Dass sich Werk und Kirche gefunden haben, hält Michel Müller, Kirchenratspräsident des Kantons Zürich, für einen Glücksfall, «gerade auch für die Kirche». Die vom 2018 verstorbenen Pfarrer Ernst Sieber gegründete Organisation verbinde Diakonie und Theologie «mit grosser Glaubwürdigkeit».

Im Geist des Gründers

Der christliche Glaube sei für Sieber «nicht einfach eine Geisteshaltung» gewesen, sondern ein Aufruf, das Leben notleidender Menschen zu verbessern, betont Fredy Jorns.

Der Stiftungsratspräsident des Sozialwerks Pfarrer Sieber ist froh, mit der Kirche eine Partnerin gefunden zu haben, «die versteht, was die grundlegende Motivation für das Handeln des Gründers war».

Ein offener Schutzraum

Für das Projekt wurde ein Architekturwettbewerb durchgeführt. Jurypräsident Mike Guyer hat - eine spezielle Beziehung zu Glaubten. Seine Eltern Esther und Rudolf Guyer hatten die Pläne für die 1972 eingeweihte Kirche entworfen.

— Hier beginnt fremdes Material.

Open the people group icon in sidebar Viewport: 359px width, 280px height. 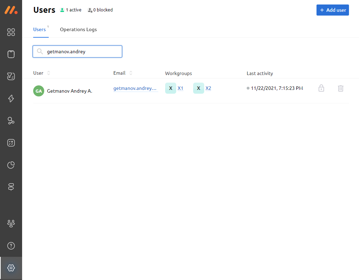pyautogui.click(x=11, y=224)
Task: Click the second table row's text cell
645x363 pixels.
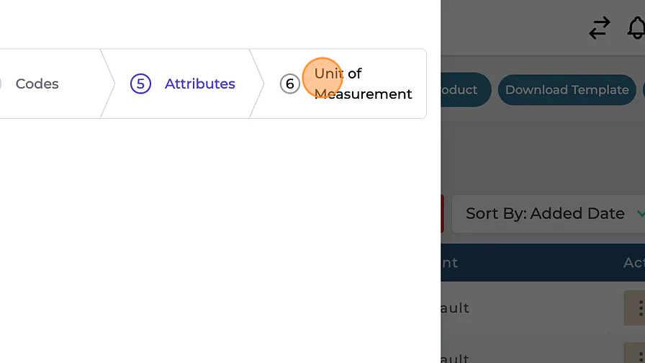Action: point(455,357)
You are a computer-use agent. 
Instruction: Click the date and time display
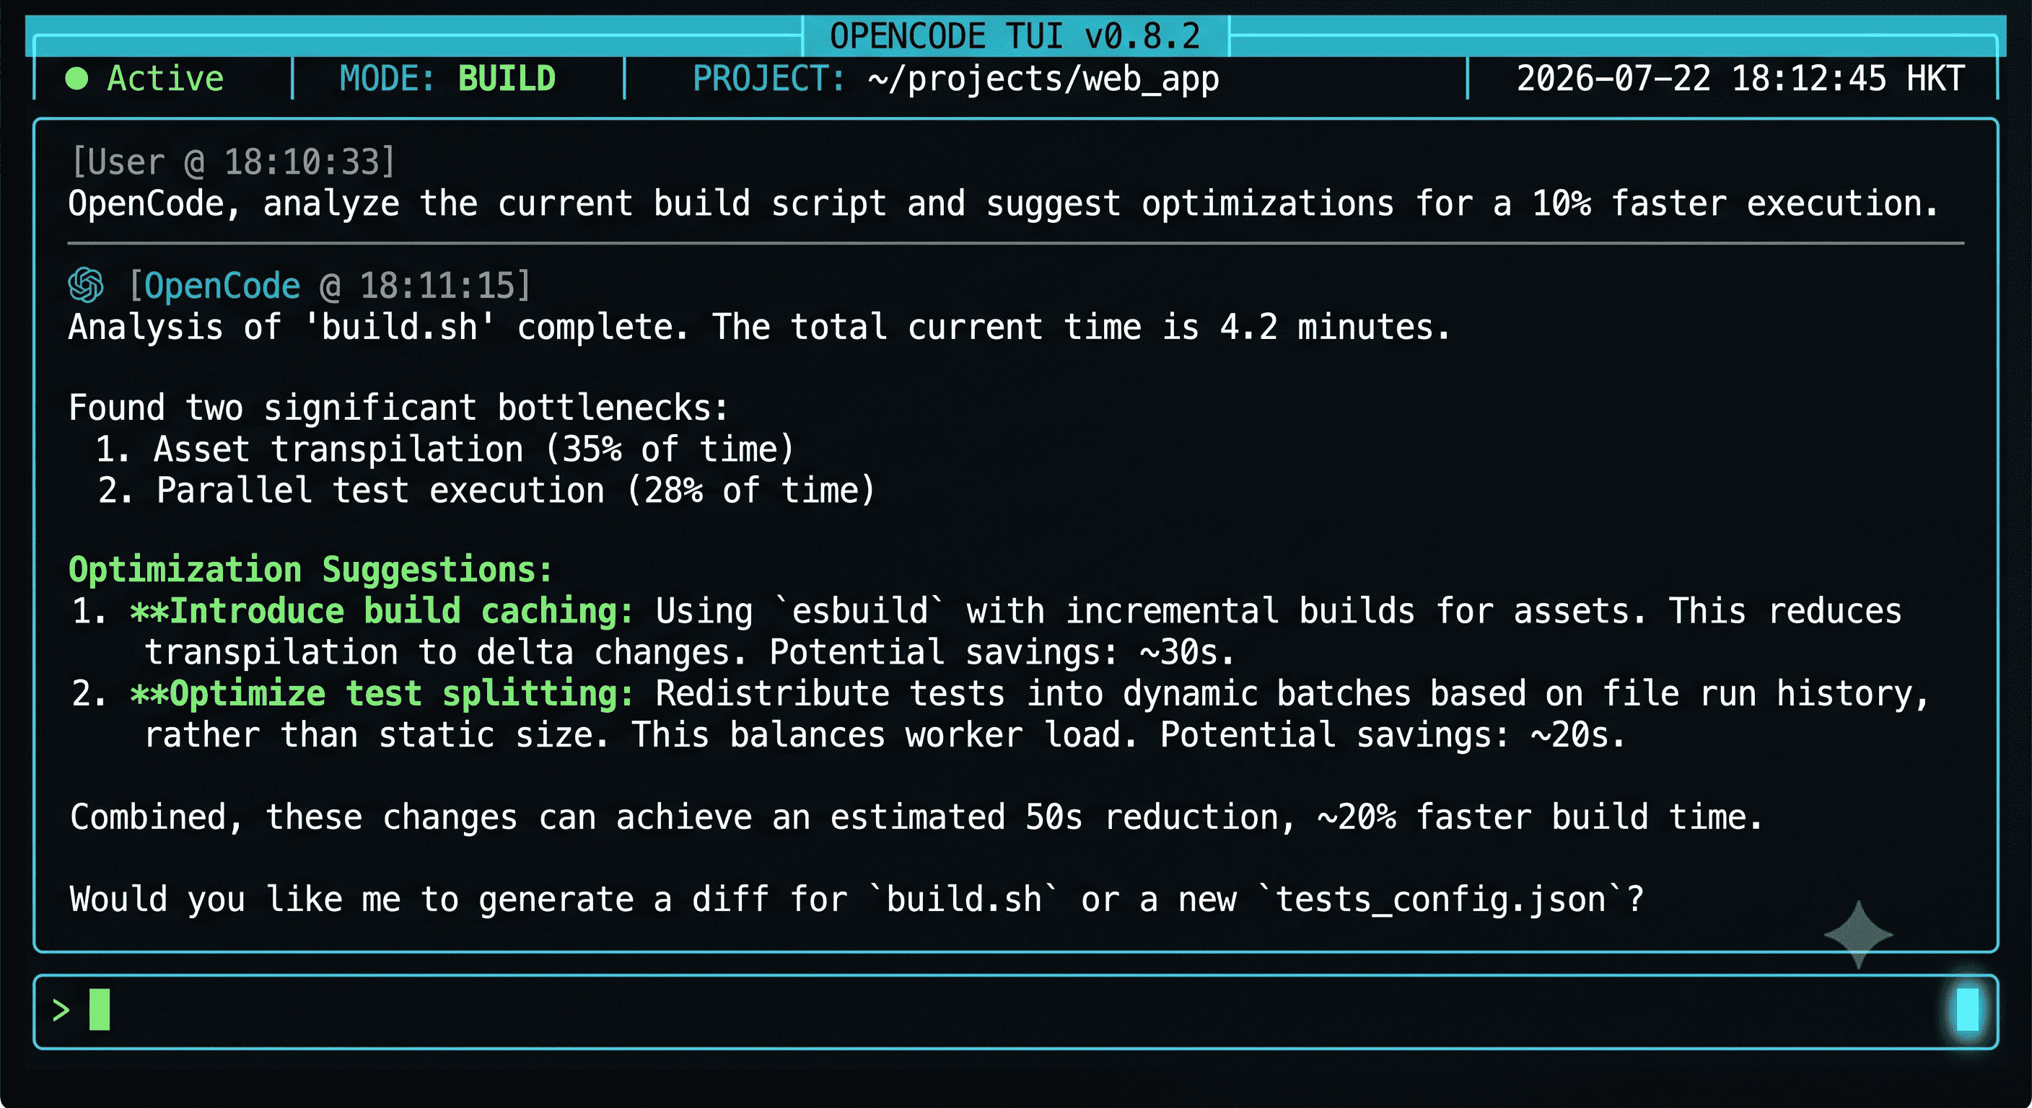point(1740,79)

Architektin Franziska Schneider liess sich jetzt von der Kirche inspirieren. «Mich fasziniert, wie man zuerst in den Hof und so zur Ruhe kommt, bevor man die Kirche betritt.» Einen Schutzraum zu schaffen, der Offenheit ausstrahlt, war eine zentrale Aufgabe bei der Planung des Gebäudes, das entlang der Wehntalerstrasse Raum für Gewerbenutzungen bietet. Und innerhalb der Mauern sollen die verschiedenen Bewohnerinnen und Bewohner Gemeinschaft leben und zugleich aneinander vorbeikommen. Die Jury lobte denn auch «die gute Balance zwischen Abgeschiedenheit und niederschwelliger Zugänglichkeit», die das Siegerprojekt auszeichnet.

Jetzt wird gebaut

Der Rohbau soll nach 14 Monaten fertiggestellt sein. Fast nochmals so lange wird es dauern, bis der neu eröffnete Sune-Egge die ersten Patientinnen und Patienten aufnehmen kann.